Summary of activity from 22/02/2021 to 1/04/2021
- Basic LDP implementation (and review of Solid-Spec)
- Simple Auth using IETF Signing HTTP Messages (and link to implementation work and issues)
- Review and contribute to Attribute Based Access Control
- Other
The Reactive-Solid Server now has a basic LDP implementation with the ability to
- GET resources and containers
- Create content (with POST) and containers, avoiding name clashes for new resources
- DELETE content
as shown by the simple test suite. Content can be created and served for around 180 mime types plus the following RDF Media Types.
The server is built on a fully asynchronous architecture (as described in previous report), with minimal memory requirements: e.g. containers don't need a listing of the filesystem before serving a resource, but can find it by fetching metdata for the requested reoource directly from the file system. Taking this serious led to the StackOverflow Question: How to get Streams of File Attributes from the FileSystem?.
Todo (but see issue database for full list):
- Content Negotiation on resources - needed for images and serving RDF
- DELETE on container
- More work on LDP protocol details such as setting the correct headers to inform of available methods to use, ...
- Content negotiation of RDF using banana-rdf
- At some point "garbage collection" of unused actors would help reduce the memory footprint
The above has lead a couple of feedbacks to the solid specifications
But mostly this is still LDP based.
The proposal for using Signing HTTP Messages for authentication was accepted as a proposal by the authentication panel: HttpSig Authentication for SoLiD.

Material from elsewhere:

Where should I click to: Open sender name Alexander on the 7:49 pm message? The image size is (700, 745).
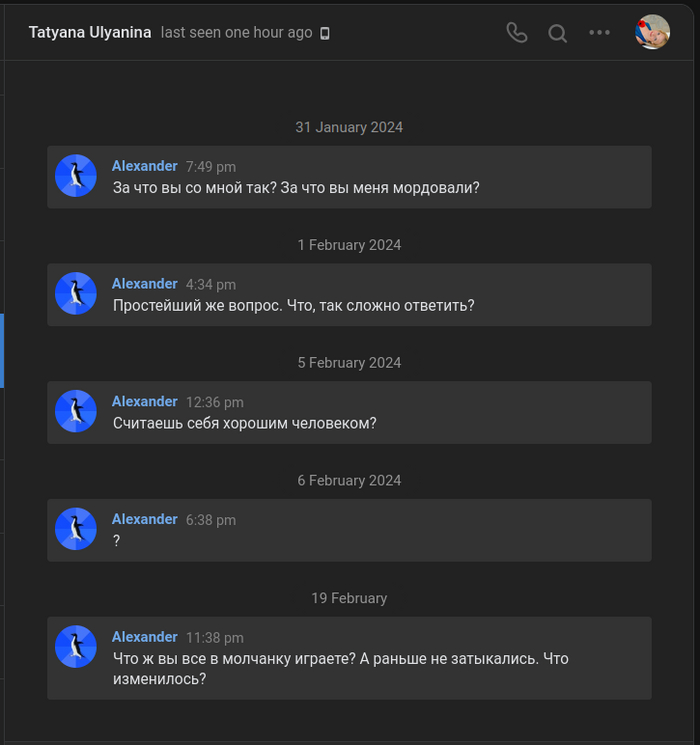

A first version was implemented in Reactive-SoLiD in HttpSig.scala, using an older version of the Signing HTTP Messages spec, as it was easier to start with existing Java libraries implementing those.
This led to the question on what ontology should be used by the KeyID document, and after research we found that the w3id.org security vocabulary by the Credentials Community Group was a good choice. (Though the right choice of JSON-LD 1.1 Java parser is important.) Example test code is available in JWKExtractorFn.
These findings will make their way into the next release of the spec.
One important aspect of the Authorization framework is that it should allow a client to view the Access Control Rules associated with a resource.
- Solid by default only makes resource visible to the resource controller. This led to PR 250: reading of ACL resource should be reduced to requiring client to have Read rights. Another more drastic PR was accepted with the effect of removing that restriction.
- This would make it possible to have ACLs on ACLs for WAC, allowing clients to determine what credentials to present
- I proposed a simple extension of WAC to Allow policies to be reused, going in the direction of ACP.
- we have now a document to compare various proposals against the use cases
- Full list of software dependencies can be found in Dependencies.scala
- We had a couple of video conferences with the Credentials Community Group to present our work.
- CCG presented their Work
- Solid Community presentation with opening by Tim Berners-Lee
- Reopened WebID spec work on W3C Github
- A did:solid spec proposal has been opened to which I sent a first comment
- Weekly Meeting notes:
- Authentication panel for CG meeting, 2021-02-22, 2021-03-01, 2021-03-15, 2021-03-22
- Authorization panel 2021-02-17, 2021-02-24, 2021-03-03, 2021-03-17, 2021-03-24
To quickly get a good understanding of the Work by the Credentials group I suggest theSelf-Sovereign Identity book published by Manning.